AP – World shares were mixed yesterday after a wobbly day on Wall Street closed out a month buffeted by worries about a possible recession, inflation and rising interest rates.
Germany’s DAX gained 0.5 per cent to 14,465.06 and the CAC 40 in Paris advanced 0.5 per cent to 6,497.69. Britain’s FTSE 100 edged 0.2 per cent higher to 7,619.76.
The future for the S&P 500 gained 0.3 per cent and the future for the Dow industrials was up 0.5 per cent.
Traders were keeping a close eye on manufacturing data for Europe and the United States (US) due yesterday.
Oil prices resumed their upward advance after falling back from nearly USD120 per barrel on Tuesday, when prices surged after the European Union agreed to block the majority of oil imports from Russia because of its invasion of Ukraine.
Prices ultimately fell on Tuesday on speculation that the OPEC plus cartel of oil producing nations might ease production limits and offset lost oil output from Russia. But as of late yesterday Asian time, benchmark US crude had climbed USD1.57 to USD116.24 per barrel in electronic trading on the New York Mercantile Exchange. It closed down 40 cents at USD114.67 on Tuesday.
Brent crude, the price basis for international oil trading, picked up USD1.50 to USD117.10 per barrel.
In Asian trading, Tokyo’s Nikkei 225 advanced 0.7 per cent to 27,457.89 after Japan’s Parliament enacted a USD21 billion extra budget to tackle soaring fuel and food prices following Russia’s invasion of Ukraine.
The extra budget, for the current fiscal year that started on April 1, will fund part of a USD48 billion emergency economic package the government adopted in April. It includes subsidies to oil wholesalers to minimise the impact on consumers.

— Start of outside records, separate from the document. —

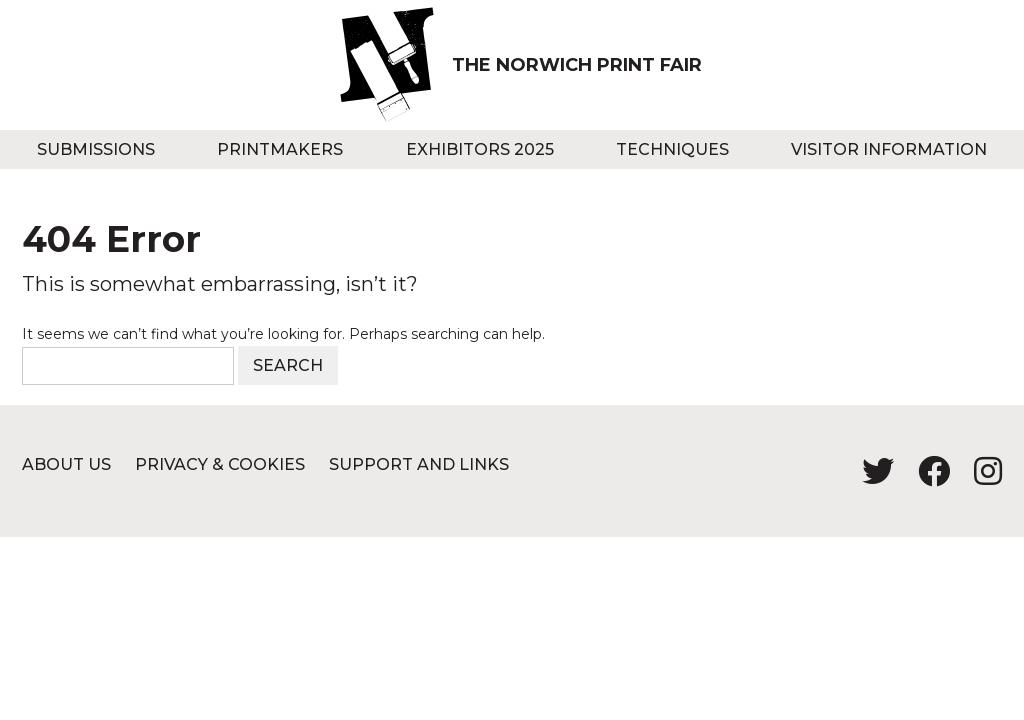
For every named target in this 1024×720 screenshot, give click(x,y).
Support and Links (419, 464)
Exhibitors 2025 (480, 149)
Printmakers (280, 149)
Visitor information (889, 149)
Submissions (96, 149)
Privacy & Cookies (220, 464)
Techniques (672, 149)
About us (66, 464)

In Sydney, the S&P/ASX rose 0.3 per cent to 7,234.00. The government reported the economy expanded at a 3.2 per cent annualised rate, or 0.8 per cent quarterly rate, in the first quarter of the year.
That was slower than the 3.6 per cent growth in the last quarter of 2021 but still relatively strong, analysts said.
Hong Kong’s Hang Seng fell 0.4 per cent to 21,323.47 and the Shanghai Composite index shed 0.1 per cent to 3,182.16. Both indexes rose sharply on Tuesday as Shanghai eased its stringent anti-virus limits on businesses and other activities.
South Korea’s markets were closed for a holiday.
The jump of more than 50 per cent for oil prices so far this year is a big part of the high inflation sweeping the world. A report on Tuesday showed inflation in the 19 countries that use the euro currency hit 8.1 per cent in May, the highest level since records began in 1997.
Through mid-May, the S&P 500 tumbled to seven straight losing weeks for its longest such streak since the dot-com bubble was deflating two decades ago. Slowing data on the US economy has accentuated worries that high inflation will force the Federal Reserve to raise interest rates so aggressively that it will cause a recession.